### WHAT TO DO
Find the lines in the records that carry the word "Edit". Copy each one.

### PROVIDED RECORDS
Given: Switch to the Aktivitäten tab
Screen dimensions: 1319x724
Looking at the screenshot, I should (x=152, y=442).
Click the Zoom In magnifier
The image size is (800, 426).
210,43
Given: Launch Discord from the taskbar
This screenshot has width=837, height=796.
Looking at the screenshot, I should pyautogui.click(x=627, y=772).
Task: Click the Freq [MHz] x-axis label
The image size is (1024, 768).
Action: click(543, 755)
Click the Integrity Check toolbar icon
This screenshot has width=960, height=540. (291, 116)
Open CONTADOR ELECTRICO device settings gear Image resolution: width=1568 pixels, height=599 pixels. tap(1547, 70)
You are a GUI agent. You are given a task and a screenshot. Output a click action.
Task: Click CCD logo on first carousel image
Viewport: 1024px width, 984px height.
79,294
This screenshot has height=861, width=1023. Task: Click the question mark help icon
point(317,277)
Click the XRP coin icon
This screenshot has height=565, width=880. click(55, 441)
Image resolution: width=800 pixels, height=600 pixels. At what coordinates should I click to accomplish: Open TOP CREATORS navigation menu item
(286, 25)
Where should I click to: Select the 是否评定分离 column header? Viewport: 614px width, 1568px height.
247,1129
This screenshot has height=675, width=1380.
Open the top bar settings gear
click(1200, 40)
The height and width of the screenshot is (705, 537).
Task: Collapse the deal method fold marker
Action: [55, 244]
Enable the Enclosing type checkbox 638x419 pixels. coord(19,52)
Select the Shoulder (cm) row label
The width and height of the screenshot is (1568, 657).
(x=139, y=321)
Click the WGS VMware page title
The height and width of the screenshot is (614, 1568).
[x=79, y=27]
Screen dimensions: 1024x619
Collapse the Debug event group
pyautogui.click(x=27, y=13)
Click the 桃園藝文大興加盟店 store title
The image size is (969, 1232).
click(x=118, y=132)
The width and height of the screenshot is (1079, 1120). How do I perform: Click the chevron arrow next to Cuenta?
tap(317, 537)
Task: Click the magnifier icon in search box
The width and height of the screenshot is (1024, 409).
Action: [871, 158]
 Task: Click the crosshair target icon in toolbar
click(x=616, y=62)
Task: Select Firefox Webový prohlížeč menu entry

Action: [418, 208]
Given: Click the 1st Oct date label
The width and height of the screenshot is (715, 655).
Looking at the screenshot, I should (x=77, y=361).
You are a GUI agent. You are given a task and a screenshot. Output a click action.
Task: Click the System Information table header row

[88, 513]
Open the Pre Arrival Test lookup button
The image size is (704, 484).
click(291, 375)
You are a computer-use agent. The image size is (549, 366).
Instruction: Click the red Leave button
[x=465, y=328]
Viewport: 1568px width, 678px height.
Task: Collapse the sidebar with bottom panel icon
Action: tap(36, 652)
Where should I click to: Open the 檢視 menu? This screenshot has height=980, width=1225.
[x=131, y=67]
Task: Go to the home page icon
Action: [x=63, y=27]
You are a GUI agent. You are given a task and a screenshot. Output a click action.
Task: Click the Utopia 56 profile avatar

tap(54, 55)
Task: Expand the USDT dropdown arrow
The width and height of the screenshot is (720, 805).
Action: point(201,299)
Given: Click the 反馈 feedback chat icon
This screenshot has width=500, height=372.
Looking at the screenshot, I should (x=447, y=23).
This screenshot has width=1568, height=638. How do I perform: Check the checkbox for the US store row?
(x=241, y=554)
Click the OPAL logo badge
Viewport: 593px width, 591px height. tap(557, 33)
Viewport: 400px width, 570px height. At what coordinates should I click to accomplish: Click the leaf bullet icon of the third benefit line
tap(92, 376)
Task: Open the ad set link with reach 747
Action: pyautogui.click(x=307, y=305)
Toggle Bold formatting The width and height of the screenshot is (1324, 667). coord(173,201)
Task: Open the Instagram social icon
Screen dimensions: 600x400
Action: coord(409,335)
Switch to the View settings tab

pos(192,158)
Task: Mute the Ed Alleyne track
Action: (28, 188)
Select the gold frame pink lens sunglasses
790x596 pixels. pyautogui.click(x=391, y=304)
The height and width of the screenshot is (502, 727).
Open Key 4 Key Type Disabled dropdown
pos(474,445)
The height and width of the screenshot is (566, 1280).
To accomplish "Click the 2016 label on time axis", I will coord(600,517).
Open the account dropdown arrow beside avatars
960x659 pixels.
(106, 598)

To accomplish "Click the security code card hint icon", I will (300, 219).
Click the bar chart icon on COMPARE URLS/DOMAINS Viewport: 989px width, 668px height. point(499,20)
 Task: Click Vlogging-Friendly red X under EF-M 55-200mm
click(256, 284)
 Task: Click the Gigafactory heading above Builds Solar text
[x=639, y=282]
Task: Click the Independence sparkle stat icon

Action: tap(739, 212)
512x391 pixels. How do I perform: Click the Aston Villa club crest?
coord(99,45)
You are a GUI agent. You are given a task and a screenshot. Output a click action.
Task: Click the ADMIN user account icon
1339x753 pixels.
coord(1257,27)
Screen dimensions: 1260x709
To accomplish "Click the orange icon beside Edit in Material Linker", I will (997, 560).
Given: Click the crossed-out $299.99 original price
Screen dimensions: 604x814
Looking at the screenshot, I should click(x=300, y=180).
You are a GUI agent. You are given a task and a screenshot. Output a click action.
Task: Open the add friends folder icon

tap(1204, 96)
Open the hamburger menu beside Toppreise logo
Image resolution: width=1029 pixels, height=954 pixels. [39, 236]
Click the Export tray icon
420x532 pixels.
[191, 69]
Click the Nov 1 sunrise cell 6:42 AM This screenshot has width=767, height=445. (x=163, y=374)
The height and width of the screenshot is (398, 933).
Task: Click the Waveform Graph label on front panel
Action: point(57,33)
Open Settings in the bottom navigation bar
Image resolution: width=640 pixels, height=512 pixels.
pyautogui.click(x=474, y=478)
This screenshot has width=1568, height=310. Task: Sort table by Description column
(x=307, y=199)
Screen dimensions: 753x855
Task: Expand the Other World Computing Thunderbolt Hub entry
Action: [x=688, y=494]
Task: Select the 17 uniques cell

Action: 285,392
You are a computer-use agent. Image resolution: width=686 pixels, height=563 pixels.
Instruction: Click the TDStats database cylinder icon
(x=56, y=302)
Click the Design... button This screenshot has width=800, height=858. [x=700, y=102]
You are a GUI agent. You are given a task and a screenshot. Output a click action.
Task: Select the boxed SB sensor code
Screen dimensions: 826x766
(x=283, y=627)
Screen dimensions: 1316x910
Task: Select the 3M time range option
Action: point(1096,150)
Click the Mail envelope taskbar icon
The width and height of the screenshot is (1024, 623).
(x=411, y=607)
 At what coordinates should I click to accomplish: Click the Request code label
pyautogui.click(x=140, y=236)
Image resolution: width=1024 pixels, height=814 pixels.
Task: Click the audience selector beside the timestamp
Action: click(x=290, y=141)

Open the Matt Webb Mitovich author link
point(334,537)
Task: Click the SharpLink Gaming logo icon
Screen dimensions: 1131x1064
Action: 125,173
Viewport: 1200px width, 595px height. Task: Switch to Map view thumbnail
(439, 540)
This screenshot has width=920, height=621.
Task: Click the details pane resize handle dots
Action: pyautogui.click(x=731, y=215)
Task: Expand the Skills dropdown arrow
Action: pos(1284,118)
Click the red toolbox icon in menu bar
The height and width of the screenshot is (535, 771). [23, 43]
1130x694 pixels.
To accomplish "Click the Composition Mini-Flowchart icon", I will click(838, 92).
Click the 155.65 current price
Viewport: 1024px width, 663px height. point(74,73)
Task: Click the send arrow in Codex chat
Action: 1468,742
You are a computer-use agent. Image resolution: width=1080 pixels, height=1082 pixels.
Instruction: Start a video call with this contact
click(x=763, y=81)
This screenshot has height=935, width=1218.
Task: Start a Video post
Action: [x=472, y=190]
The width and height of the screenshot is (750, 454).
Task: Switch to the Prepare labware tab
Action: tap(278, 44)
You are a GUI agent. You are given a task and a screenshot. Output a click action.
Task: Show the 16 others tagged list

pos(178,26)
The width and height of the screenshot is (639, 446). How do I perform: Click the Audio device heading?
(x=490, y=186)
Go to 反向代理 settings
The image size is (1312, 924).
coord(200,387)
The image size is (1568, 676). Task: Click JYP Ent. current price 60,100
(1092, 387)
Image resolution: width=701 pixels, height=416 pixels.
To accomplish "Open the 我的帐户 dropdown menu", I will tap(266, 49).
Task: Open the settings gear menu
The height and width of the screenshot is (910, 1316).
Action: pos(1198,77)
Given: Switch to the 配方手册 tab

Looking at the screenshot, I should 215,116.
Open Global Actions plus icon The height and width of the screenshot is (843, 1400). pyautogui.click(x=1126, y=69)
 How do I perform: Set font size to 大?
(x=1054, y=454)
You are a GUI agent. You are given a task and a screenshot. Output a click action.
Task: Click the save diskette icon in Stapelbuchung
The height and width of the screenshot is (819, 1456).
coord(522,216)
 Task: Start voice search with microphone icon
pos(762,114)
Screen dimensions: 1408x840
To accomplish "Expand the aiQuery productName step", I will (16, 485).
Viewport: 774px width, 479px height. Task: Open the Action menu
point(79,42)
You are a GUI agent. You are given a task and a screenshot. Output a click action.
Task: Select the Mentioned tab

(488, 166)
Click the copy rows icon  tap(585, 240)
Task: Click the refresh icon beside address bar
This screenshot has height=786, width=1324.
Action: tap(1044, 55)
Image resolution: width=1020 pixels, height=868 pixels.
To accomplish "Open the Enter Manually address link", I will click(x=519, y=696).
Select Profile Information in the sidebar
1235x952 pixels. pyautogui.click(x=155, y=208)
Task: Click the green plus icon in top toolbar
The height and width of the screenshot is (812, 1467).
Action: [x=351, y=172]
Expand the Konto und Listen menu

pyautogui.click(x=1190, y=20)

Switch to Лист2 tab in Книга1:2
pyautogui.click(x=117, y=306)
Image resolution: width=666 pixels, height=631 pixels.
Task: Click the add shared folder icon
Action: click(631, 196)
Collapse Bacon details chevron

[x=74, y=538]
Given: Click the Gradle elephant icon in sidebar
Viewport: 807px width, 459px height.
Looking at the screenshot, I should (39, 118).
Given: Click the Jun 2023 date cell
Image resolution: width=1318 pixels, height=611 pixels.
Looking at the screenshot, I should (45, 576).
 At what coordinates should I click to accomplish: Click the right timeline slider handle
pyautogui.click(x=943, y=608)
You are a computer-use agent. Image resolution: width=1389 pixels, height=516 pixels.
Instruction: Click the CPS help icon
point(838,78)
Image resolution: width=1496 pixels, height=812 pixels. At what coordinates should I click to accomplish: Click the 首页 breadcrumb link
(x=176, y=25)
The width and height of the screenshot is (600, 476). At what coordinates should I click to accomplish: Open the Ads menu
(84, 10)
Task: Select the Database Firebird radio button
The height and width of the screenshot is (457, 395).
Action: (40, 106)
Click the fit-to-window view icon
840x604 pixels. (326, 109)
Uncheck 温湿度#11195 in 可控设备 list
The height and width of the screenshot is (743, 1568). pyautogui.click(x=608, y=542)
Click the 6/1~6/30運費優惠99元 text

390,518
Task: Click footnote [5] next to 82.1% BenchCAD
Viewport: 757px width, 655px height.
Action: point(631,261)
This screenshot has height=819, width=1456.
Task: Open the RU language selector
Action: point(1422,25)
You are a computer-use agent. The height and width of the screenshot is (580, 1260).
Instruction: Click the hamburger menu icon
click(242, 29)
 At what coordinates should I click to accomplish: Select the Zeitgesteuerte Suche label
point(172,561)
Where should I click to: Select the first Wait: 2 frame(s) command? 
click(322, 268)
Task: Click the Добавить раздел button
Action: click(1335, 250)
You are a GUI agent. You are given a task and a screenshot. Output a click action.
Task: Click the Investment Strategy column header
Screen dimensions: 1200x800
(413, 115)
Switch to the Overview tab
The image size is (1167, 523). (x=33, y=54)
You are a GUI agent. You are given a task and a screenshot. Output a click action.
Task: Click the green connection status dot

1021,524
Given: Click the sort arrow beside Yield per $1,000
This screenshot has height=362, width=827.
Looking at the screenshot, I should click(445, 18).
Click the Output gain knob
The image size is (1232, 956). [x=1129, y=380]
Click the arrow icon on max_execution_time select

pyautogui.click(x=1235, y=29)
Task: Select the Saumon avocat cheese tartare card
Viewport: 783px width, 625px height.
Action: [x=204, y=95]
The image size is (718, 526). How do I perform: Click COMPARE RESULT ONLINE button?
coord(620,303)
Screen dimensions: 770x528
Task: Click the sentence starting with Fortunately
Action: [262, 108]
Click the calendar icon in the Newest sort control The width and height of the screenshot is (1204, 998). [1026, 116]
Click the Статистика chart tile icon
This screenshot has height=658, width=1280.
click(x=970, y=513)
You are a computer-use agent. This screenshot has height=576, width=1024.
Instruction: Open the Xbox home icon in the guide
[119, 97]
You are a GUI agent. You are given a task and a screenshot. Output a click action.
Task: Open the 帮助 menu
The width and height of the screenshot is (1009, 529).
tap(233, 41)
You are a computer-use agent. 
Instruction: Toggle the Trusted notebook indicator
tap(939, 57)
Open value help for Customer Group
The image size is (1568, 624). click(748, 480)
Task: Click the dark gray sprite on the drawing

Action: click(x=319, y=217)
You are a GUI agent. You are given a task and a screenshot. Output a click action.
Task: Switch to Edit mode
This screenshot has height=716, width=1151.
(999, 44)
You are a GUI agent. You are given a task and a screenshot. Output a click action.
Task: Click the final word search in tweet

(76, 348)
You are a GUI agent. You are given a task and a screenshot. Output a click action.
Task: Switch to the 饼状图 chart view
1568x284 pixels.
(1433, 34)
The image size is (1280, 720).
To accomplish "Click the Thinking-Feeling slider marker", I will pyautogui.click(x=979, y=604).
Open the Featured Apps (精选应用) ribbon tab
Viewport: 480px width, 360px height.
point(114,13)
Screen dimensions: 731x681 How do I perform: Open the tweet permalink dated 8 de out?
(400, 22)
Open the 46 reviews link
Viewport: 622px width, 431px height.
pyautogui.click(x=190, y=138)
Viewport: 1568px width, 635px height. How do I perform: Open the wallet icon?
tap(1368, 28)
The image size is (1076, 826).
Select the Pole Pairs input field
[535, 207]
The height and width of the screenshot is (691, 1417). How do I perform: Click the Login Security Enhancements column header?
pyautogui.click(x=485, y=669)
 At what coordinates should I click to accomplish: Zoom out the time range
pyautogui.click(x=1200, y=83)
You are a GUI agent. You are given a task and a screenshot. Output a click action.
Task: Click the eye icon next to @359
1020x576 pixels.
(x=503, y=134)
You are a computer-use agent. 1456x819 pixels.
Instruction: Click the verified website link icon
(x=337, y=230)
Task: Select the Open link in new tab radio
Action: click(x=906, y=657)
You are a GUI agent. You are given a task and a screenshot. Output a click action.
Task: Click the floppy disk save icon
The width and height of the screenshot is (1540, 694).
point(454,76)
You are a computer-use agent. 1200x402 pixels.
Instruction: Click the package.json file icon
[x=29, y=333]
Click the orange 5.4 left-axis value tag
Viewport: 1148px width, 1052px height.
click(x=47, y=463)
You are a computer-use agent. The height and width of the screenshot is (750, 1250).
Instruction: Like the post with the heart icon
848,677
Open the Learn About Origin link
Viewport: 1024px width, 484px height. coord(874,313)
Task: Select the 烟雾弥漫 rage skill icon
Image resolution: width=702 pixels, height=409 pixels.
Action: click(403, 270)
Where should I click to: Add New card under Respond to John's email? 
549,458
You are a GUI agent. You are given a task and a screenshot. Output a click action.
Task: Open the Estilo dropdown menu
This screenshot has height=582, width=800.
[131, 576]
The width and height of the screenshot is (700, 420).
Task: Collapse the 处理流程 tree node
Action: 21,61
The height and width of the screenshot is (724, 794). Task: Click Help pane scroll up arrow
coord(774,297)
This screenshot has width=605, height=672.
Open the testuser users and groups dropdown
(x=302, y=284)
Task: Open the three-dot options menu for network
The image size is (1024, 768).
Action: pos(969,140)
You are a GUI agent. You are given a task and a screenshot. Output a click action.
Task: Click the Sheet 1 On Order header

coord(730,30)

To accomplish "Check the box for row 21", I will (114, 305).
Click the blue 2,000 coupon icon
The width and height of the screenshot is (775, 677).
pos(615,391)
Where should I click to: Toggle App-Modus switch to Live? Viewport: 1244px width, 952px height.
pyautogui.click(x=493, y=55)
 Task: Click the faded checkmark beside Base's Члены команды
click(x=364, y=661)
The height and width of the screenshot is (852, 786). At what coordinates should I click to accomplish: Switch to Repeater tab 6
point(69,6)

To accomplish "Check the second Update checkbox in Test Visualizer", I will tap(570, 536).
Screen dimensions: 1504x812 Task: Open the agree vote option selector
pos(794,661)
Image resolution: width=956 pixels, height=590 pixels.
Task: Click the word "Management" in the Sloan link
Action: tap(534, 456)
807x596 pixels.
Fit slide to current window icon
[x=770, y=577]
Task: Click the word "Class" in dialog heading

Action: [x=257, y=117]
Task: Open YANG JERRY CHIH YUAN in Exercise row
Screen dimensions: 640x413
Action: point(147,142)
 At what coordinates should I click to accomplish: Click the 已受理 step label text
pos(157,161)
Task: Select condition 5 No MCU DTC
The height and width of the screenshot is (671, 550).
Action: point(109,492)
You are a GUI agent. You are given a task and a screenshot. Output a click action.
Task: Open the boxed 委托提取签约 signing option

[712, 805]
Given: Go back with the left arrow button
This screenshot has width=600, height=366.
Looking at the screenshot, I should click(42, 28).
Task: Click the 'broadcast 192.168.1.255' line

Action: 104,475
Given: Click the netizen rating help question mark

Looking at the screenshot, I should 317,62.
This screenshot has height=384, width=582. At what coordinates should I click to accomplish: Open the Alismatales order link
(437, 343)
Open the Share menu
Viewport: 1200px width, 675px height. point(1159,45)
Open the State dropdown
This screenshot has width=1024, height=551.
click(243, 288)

### EXERCISE RESPONSE
To accomplish "Click the orange icon beside Edit in Material Linker", I will (997, 560).
Task: Switch to Edit mode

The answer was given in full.